RECORDS FOR THE TASK:
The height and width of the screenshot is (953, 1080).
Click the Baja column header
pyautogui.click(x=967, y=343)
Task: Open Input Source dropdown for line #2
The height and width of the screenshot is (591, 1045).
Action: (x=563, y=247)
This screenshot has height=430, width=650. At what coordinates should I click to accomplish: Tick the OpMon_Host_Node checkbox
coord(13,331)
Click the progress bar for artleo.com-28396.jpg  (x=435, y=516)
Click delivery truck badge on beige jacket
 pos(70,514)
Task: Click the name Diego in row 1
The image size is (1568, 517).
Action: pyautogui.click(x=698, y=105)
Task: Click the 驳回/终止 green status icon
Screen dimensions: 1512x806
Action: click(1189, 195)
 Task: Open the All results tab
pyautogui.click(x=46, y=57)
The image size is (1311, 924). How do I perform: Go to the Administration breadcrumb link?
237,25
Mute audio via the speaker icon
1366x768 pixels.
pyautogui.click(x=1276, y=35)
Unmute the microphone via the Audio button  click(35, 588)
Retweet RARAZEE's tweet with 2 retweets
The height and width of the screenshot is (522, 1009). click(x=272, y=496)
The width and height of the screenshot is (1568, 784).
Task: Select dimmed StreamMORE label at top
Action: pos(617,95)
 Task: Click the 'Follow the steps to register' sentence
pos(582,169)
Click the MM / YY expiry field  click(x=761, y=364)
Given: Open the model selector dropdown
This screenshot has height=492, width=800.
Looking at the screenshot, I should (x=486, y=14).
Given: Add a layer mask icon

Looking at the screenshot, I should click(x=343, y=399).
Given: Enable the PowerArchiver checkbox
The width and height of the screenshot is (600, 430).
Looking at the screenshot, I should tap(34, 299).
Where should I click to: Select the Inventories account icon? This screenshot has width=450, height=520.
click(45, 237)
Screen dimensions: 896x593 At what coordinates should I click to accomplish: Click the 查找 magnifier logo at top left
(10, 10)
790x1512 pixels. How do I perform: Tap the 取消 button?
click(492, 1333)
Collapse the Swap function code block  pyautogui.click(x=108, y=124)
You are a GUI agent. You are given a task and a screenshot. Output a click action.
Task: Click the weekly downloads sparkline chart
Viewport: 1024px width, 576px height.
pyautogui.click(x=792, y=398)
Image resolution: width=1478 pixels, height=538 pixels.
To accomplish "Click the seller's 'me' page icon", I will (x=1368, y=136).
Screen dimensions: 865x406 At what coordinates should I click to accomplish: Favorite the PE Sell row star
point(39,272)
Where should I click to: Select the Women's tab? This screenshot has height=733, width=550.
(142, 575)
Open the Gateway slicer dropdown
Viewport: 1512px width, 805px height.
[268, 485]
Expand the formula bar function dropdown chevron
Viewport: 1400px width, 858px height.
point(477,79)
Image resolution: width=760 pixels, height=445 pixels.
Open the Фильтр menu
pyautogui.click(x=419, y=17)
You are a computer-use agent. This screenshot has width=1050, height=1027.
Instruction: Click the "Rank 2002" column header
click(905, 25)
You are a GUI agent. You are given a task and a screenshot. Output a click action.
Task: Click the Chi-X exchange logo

THE TASK:
Search the records for the word "resolution" and return every line that holds it.

EXPECTED ANSWER:
Image resolution: width=1478 pixels, height=538 pixels.
Image resolution: width=760 pixels, height=445 pixels.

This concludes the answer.